> _Records contained in a dataset_:
*** Block opens ***

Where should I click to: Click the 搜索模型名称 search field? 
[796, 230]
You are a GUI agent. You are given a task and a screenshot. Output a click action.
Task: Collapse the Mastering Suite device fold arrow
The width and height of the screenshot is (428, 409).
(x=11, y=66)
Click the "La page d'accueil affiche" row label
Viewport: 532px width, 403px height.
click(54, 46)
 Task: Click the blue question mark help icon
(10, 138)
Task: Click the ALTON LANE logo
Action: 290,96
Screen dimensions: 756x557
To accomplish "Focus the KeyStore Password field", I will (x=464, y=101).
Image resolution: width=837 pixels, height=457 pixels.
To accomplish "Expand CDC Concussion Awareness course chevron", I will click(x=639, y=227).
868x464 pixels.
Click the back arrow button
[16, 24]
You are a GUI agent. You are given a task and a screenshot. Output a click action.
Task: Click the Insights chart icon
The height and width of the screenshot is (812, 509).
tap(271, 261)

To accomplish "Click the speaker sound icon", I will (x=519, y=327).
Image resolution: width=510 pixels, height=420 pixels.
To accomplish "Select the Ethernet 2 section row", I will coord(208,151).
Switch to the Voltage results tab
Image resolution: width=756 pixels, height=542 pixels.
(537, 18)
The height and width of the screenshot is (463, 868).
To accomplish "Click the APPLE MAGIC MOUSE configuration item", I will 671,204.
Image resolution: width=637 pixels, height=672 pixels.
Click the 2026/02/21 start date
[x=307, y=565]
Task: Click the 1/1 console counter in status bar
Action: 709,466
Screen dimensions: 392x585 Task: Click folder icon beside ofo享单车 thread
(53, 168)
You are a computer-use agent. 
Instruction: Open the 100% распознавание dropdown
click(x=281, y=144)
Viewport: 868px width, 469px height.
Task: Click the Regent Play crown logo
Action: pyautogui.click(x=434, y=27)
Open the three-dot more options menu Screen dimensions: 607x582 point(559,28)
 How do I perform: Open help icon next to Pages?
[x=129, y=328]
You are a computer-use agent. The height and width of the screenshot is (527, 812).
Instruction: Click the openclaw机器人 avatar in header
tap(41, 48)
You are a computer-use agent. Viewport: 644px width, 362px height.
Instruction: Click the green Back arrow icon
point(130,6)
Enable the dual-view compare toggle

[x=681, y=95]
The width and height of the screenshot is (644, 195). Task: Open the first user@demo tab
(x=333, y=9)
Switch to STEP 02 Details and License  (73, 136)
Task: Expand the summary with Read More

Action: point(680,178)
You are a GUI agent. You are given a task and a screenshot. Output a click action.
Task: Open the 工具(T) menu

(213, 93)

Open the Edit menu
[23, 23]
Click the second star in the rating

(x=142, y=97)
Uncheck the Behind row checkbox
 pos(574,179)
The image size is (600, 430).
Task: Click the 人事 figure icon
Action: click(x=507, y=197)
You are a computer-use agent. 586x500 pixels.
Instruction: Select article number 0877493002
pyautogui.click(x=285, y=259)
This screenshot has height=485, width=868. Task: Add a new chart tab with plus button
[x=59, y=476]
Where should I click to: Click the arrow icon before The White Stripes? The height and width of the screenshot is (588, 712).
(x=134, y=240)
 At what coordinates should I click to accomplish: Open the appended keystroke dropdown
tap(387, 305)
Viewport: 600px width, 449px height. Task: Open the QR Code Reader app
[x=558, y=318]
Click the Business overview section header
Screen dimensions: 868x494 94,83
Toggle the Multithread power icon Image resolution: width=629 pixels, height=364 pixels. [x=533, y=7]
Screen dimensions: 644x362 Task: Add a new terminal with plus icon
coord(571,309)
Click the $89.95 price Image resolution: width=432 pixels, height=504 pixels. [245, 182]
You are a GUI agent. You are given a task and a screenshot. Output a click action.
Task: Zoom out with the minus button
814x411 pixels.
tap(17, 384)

*** Block closes ***

Copy out each line from the preceding entries that mentions the word "will".

> _TASK ANSWER_:
To accomplish "Focus the KeyStore Password field", I will (x=464, y=101).
To accomplish "Expand CDC Concussion Awareness course chevron", I will click(x=639, y=227).
To accomplish "Click the speaker sound icon", I will (x=519, y=327).
To accomplish "Select the Ethernet 2 section row", I will coord(208,151).
To accomplish "Click the APPLE MAGIC MOUSE configuration item", I will 671,204.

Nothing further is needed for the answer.